72-year-old “Judge” Leander Perez, czar of the Plaquemines Parish in Louisiana, is seen on April 24, 1964. Perez had to fight a legal battle in 1919 when, as a struggling lawyer; he managed to become judge of Plaquemines. He’s still called “Judge.” Today he fights any supporter of desegregation, including the U.S. government and the Catholic Church. But inside the Parish, opposition is rare and short-lived. (AP Photo/Neal Ulevich)

Mrs. Ethel Stanford, 21, a woman who is five months pregnant, sits in a doorway at 1030 West 3rd Street in Chester, Pennsylvania on April 24, 1964 where she was injured during a racial demonstration involving several hundred persons.
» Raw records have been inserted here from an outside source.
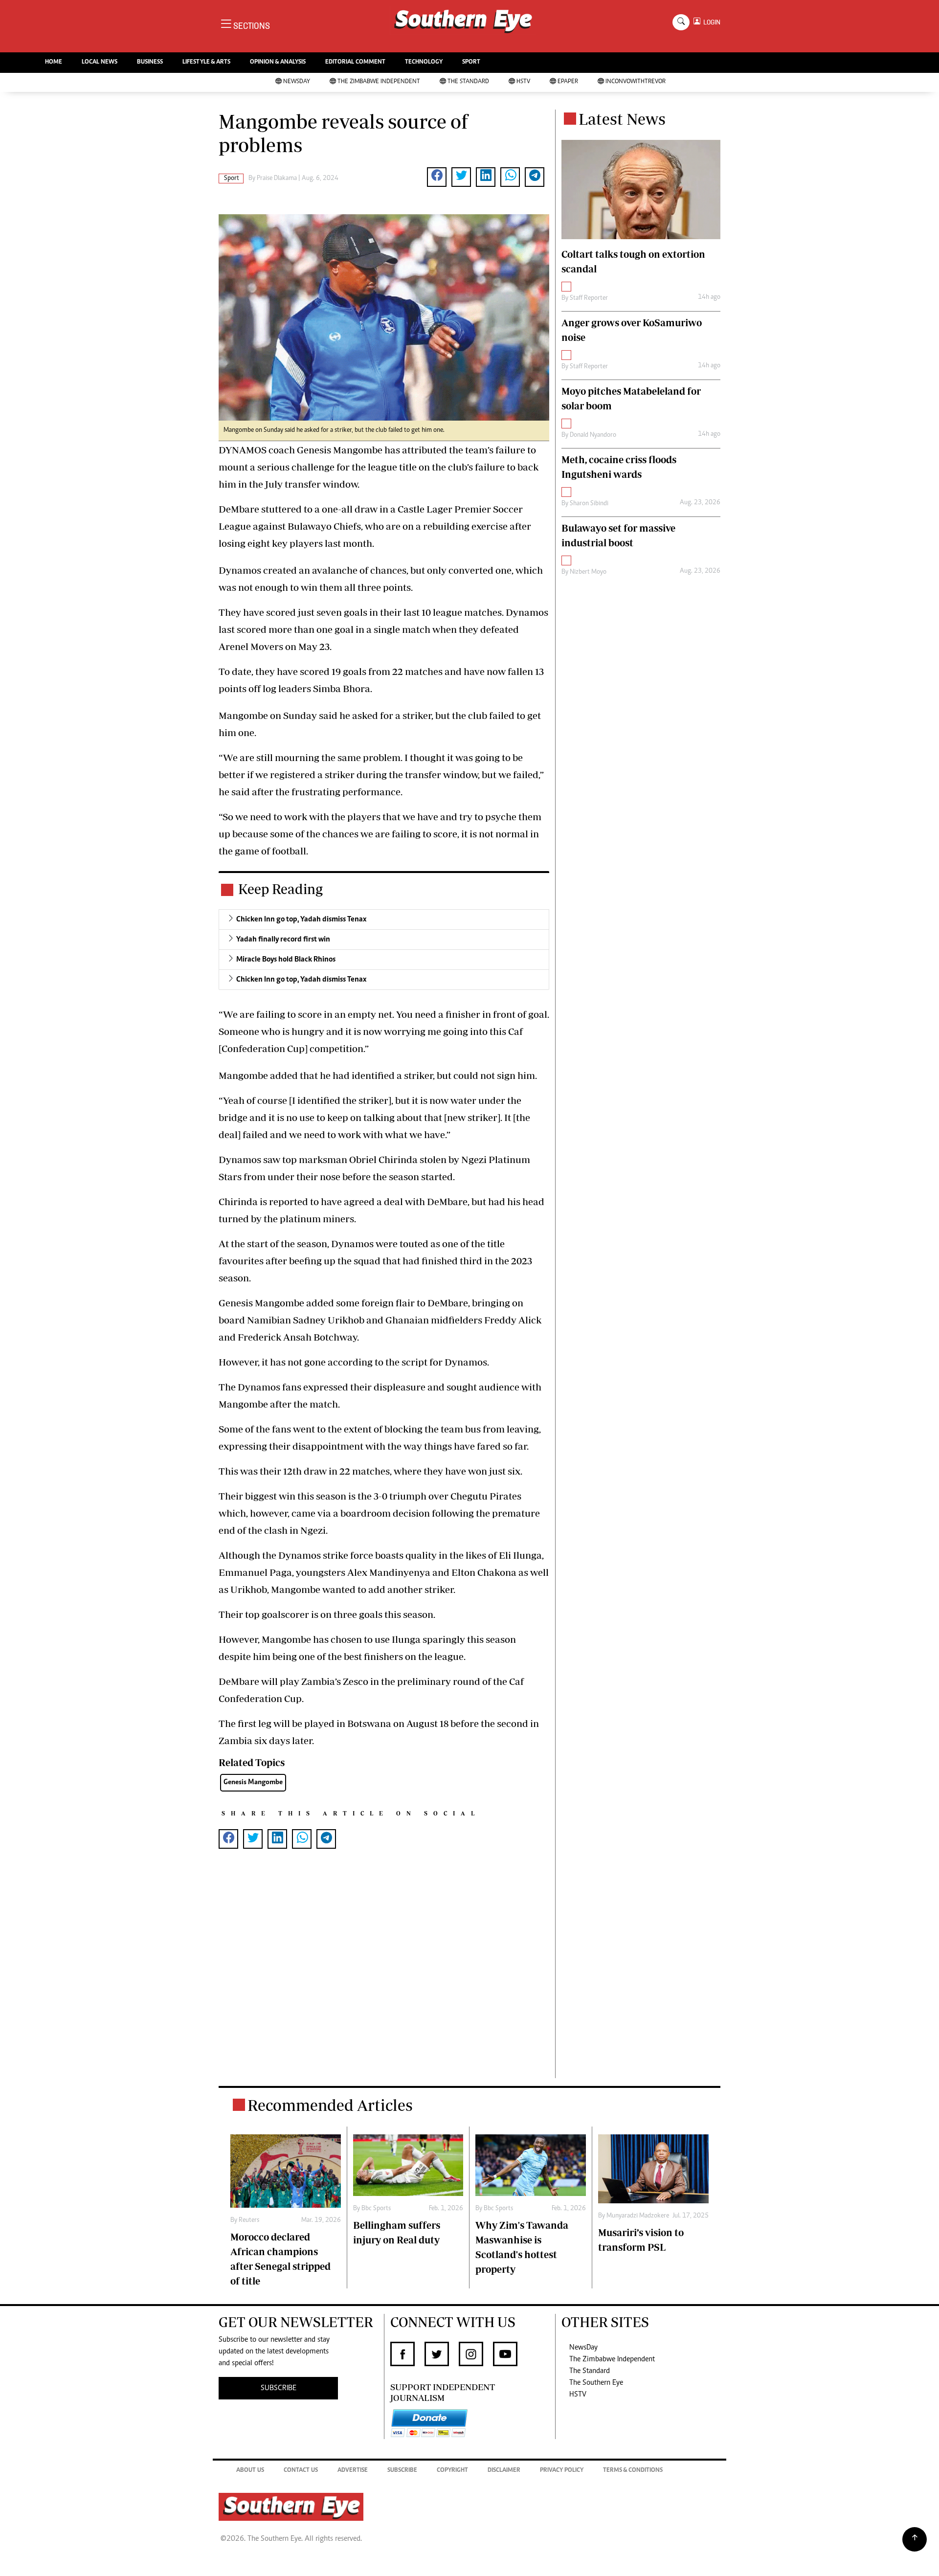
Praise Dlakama (277, 178)
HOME (53, 62)
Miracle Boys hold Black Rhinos (285, 959)
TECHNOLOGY (424, 62)
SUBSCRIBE (278, 2388)
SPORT (471, 62)
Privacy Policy (561, 2470)
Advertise (352, 2470)
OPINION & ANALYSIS (278, 62)
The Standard (468, 82)
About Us (250, 2470)
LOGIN (710, 22)
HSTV (523, 82)
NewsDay (296, 82)
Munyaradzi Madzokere (637, 2216)
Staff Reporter (589, 298)
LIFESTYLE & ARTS (206, 62)
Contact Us (301, 2470)
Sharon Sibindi (589, 503)
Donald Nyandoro (593, 435)
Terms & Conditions (633, 2470)
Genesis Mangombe (253, 1782)
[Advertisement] (384, 1979)
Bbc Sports (376, 2208)
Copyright (452, 2470)
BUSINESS (150, 62)
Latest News (622, 119)
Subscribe (402, 2470)
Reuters (249, 2220)
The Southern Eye (596, 2383)
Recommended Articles (330, 2105)
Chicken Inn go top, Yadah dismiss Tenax (301, 919)
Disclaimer (504, 2470)
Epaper (568, 82)
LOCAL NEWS (99, 62)
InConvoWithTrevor (635, 82)
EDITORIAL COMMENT (355, 62)
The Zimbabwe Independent (378, 82)
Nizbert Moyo (588, 572)
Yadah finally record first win (283, 939)
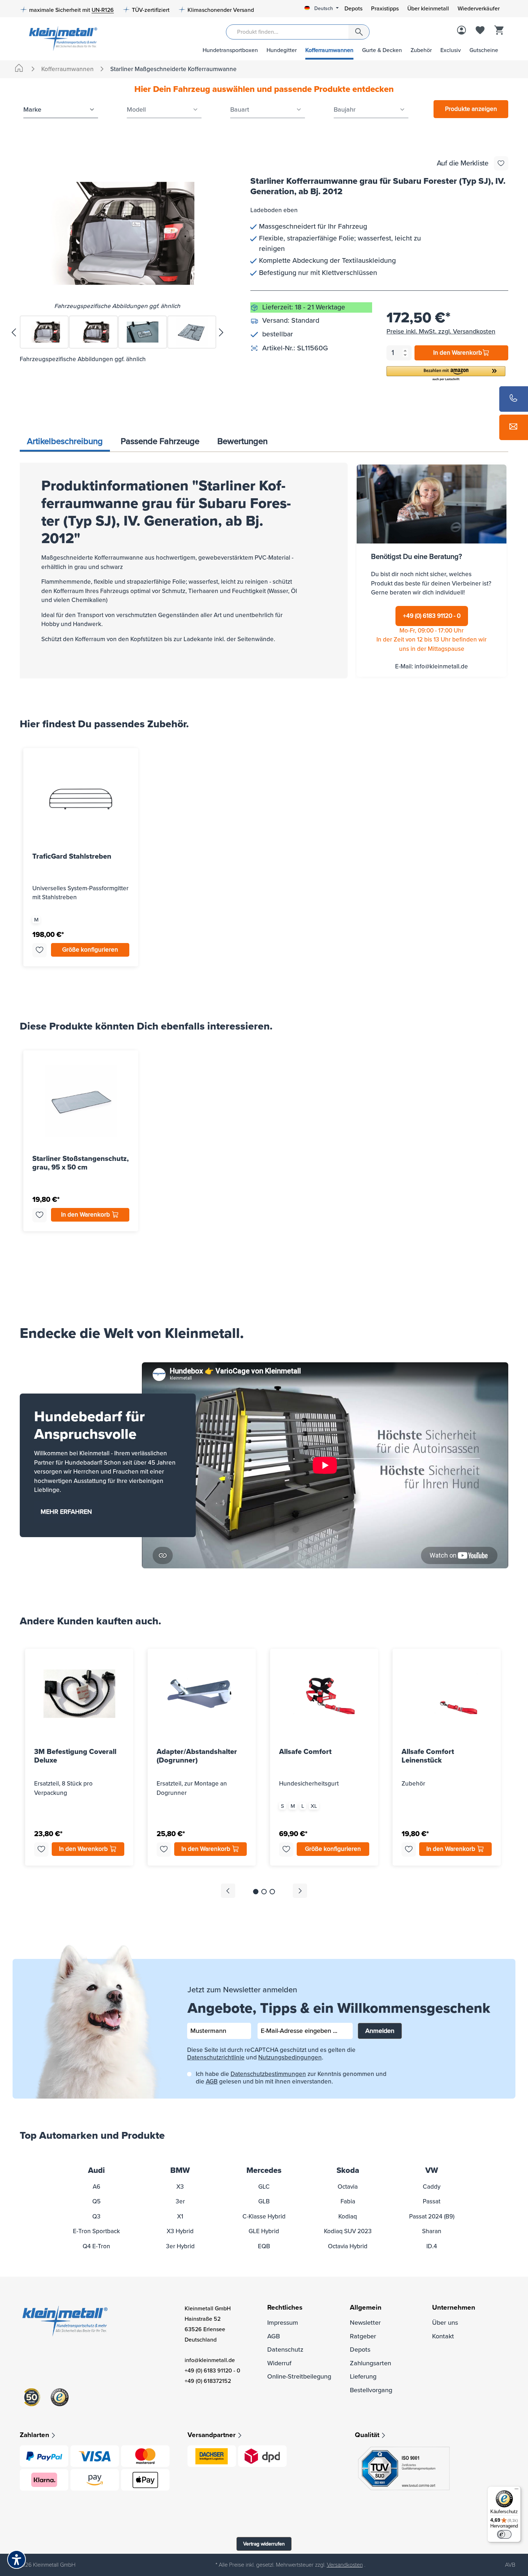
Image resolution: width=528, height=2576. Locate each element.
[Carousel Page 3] (272, 1891)
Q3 (96, 2216)
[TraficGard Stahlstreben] (80, 798)
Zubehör (421, 50)
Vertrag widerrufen (264, 2544)
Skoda (348, 2170)
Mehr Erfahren (66, 1512)
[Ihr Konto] (461, 30)
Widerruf (279, 2363)
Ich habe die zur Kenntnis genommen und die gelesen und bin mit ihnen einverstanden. (291, 2077)
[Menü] (516, 2490)
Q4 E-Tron (96, 2246)
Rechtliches (284, 2308)
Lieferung (363, 2376)
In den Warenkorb (457, 352)
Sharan (431, 2231)
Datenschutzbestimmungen (268, 2074)
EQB (264, 2246)
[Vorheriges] (13, 332)
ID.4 (431, 2246)
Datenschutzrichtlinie (216, 2057)
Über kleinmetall (428, 8)
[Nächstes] (221, 332)
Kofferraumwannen (329, 50)
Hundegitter (282, 50)
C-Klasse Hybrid (264, 2216)
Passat (431, 2201)
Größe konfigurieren (90, 949)
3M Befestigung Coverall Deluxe (75, 1756)
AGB (212, 2081)
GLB (264, 2201)
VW (431, 2170)
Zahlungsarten (370, 2363)
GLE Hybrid (264, 2231)
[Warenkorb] (499, 30)
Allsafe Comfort (305, 1751)
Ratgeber (363, 2336)
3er (180, 2201)
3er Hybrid (180, 2246)
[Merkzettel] (480, 30)
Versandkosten (345, 2564)
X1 (180, 2216)
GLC (264, 2186)
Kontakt (443, 2336)
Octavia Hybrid (347, 2246)
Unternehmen (453, 2308)
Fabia (348, 2201)
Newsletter (365, 2323)
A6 (96, 2186)
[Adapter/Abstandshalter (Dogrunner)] (202, 1694)
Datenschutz (285, 2349)
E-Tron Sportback (96, 2231)
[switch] (504, 2534)
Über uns (445, 2323)
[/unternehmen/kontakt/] (513, 427)
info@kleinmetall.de (441, 666)
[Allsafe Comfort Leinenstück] (447, 1694)
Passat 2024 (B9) (431, 2216)
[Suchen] (358, 32)
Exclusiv (450, 50)
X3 (180, 2186)
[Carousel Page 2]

Police arrested 28 persons who were protesting de facto segregation in Chester schools. Violence flared for about thirty minutes with demonstrators being loaded into buses after being placed under arrest. (AP Photo/John F. Urwiller)

These are two of the 5,000 Boy Scouts, (300 acres of them) gathered in Richmond, Virginia this weekend for the biggest scouting event ever held in the state on April 24, 1964. Scouts from throughout the state are taking part in the Robert E. Lee Council event, designed to stimulate hiking and camping by scouts. A self-sufficient tent city has been set up on the state fairgrounds. The “Council-Rama,” open to the public, continues through Sunday afternoon. (AP Photo)

LIFE Magazine, April 24, 1964. Richard Burton as Hamlet.